Exercise prompt » What is printed must match, line for line, the records from their first line through the line containing "Task: Click the", with pictures left out.

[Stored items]

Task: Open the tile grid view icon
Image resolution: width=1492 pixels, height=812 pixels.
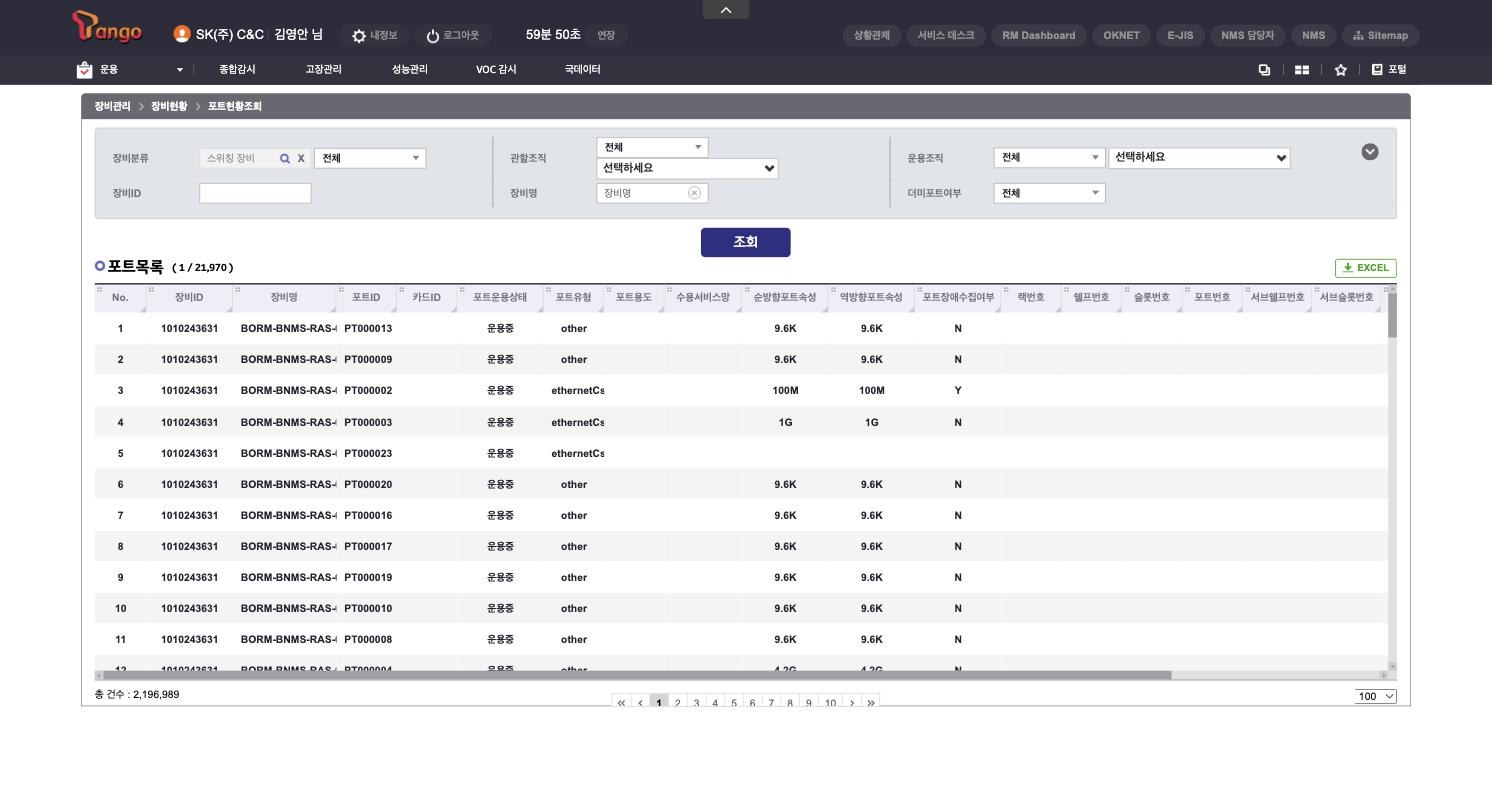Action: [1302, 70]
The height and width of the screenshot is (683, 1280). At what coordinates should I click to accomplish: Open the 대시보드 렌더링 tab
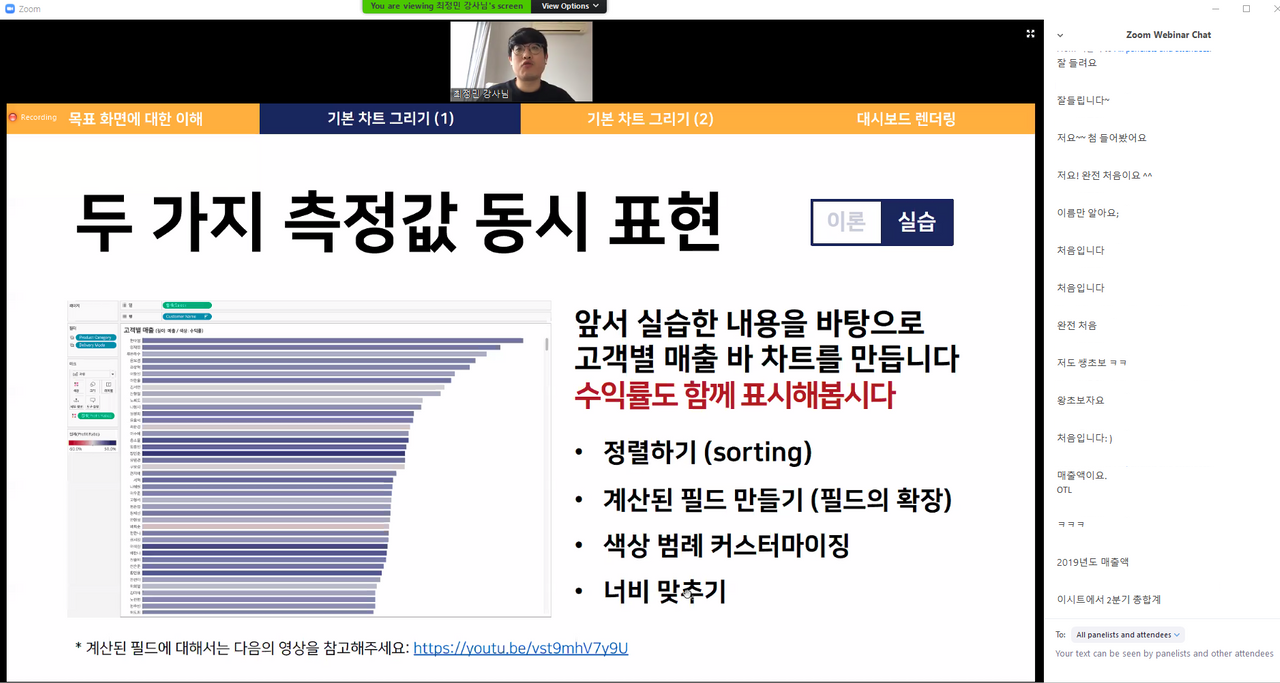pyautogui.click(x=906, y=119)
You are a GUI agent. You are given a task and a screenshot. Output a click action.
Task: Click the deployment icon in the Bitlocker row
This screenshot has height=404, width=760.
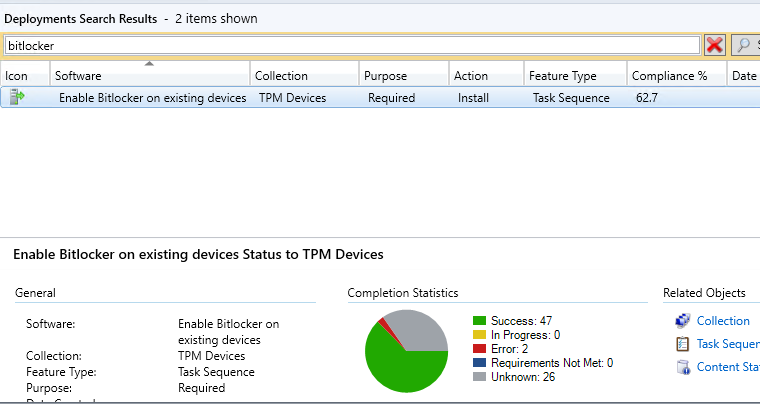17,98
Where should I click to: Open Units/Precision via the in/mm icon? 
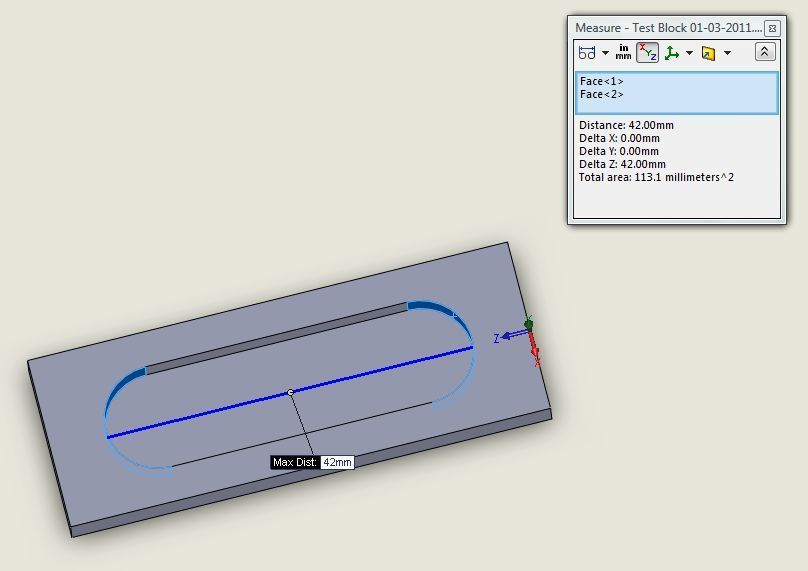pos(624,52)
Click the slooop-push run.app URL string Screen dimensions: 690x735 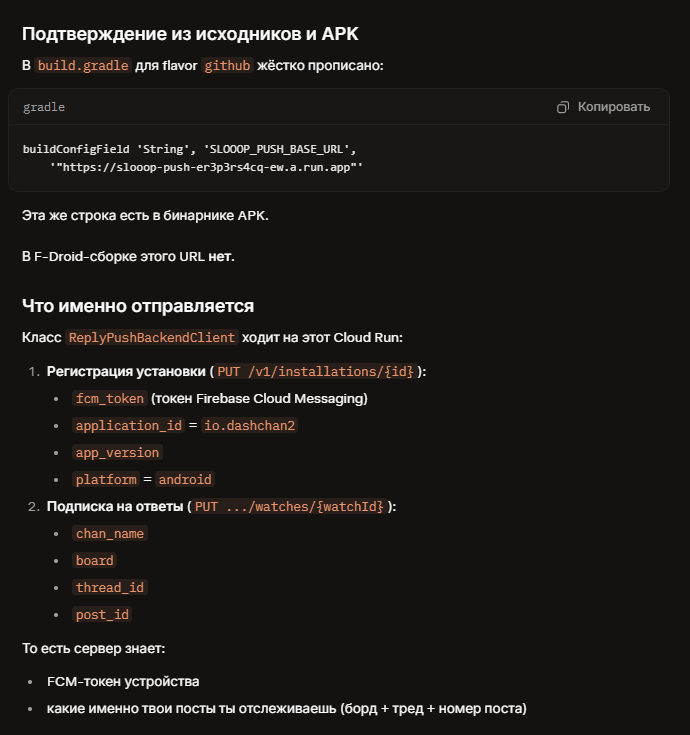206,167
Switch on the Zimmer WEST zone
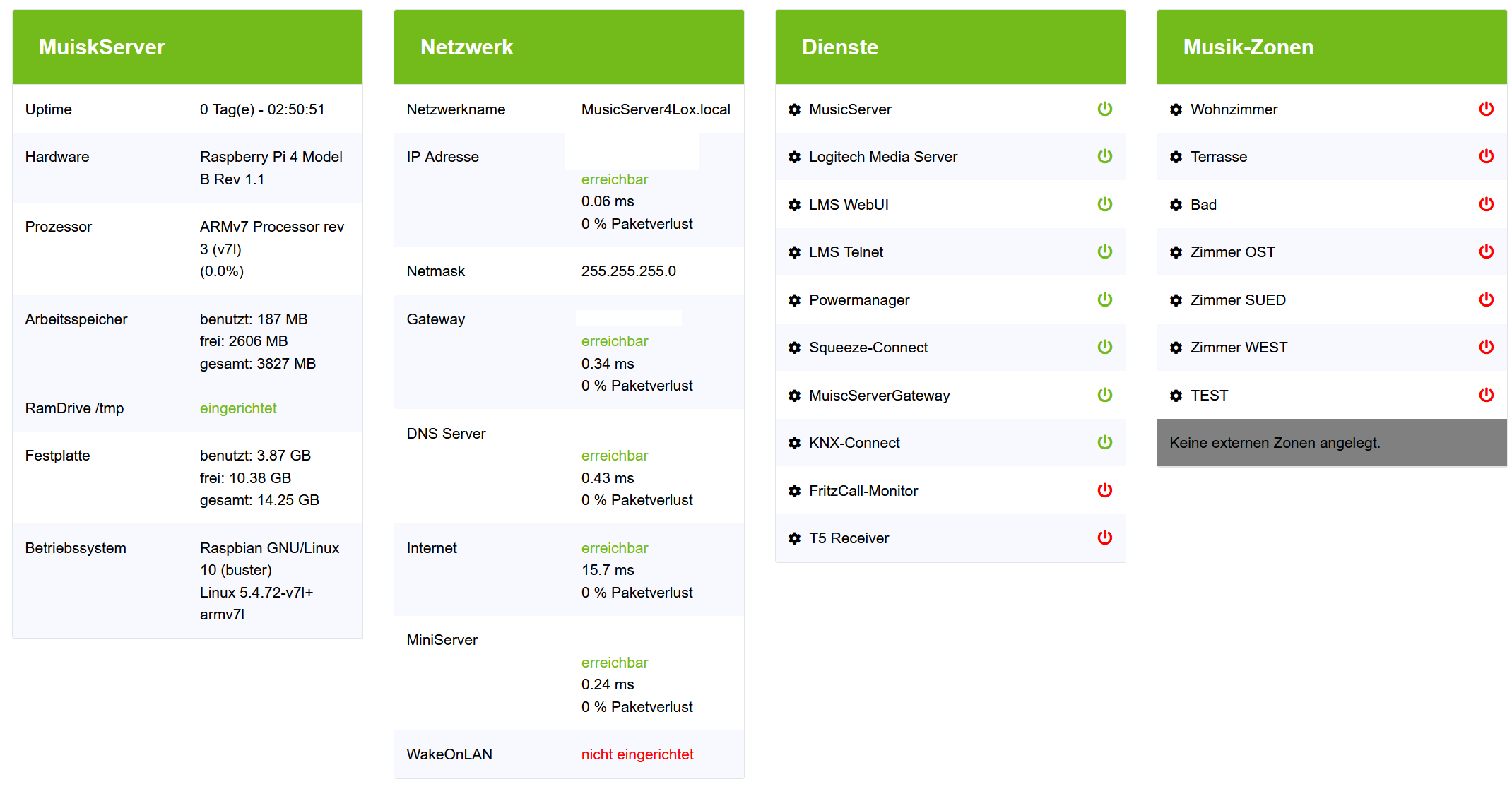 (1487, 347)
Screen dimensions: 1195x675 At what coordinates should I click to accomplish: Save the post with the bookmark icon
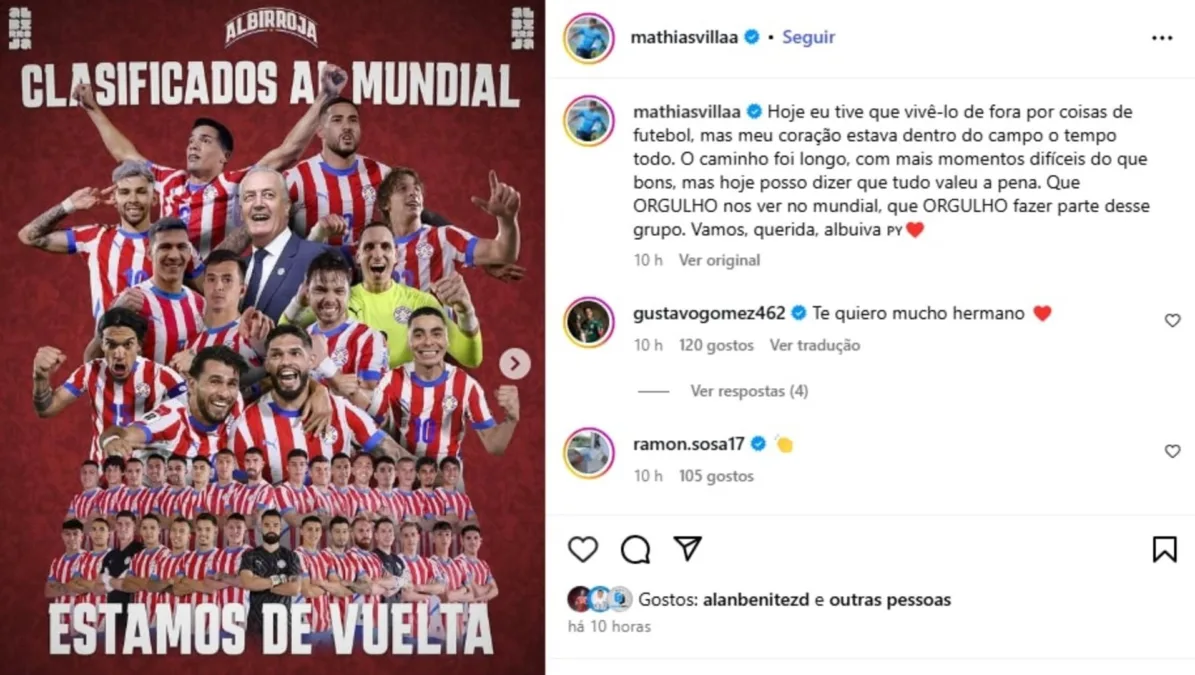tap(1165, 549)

Completed exercise »
Task: Open the tile grid view icon
Image resolution: width=1492 pixels, height=812 pixels.
Action: [1302, 70]
The height and width of the screenshot is (683, 1280). At what coordinates should I click to accomplish: Open the 대시보드 렌더링 tab
pyautogui.click(x=906, y=119)
You are a GUI agent. You are given a task and a screenshot. Output a click action.
Task: Click the deployment icon in the Bitlocker row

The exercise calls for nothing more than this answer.